Supplied records>
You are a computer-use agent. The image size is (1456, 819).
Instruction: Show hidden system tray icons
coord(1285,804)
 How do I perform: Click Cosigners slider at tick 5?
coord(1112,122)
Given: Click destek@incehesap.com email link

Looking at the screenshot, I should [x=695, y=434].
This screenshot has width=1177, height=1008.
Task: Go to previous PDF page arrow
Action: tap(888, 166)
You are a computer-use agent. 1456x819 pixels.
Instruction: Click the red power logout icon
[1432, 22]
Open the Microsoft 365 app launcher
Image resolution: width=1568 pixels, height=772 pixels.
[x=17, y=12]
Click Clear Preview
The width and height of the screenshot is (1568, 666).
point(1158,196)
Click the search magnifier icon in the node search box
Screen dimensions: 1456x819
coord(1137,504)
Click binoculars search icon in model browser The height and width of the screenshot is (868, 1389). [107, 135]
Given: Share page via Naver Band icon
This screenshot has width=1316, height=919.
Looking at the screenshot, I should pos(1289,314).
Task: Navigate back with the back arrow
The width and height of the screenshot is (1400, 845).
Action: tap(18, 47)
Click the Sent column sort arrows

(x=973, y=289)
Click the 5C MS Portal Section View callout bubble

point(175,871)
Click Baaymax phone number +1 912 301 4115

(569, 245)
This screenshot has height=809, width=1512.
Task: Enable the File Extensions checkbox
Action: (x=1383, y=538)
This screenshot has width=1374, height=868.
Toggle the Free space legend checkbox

Description of the task> Output the line containing "Screen dimensions: 1456x819" and all lines after it to the end of the records, exactly as given.

Answer to this task>
Screen dimensions: 1456x819
coord(1137,504)
Click binoculars search icon in model browser The height and width of the screenshot is (868, 1389). [107, 135]
Given: Share page via Naver Band icon
This screenshot has width=1316, height=919.
Looking at the screenshot, I should pos(1289,314).
Task: Navigate back with the back arrow
The width and height of the screenshot is (1400, 845).
Action: tap(18, 47)
Click the Sent column sort arrows

(x=973, y=289)
Click the 5C MS Portal Section View callout bubble

point(175,871)
Click Baaymax phone number +1 912 301 4115

(569, 245)
This screenshot has height=809, width=1512.
Task: Enable the File Extensions checkbox
Action: (x=1383, y=538)
This screenshot has width=1374, height=868.
Toggle the Free space legend checkbox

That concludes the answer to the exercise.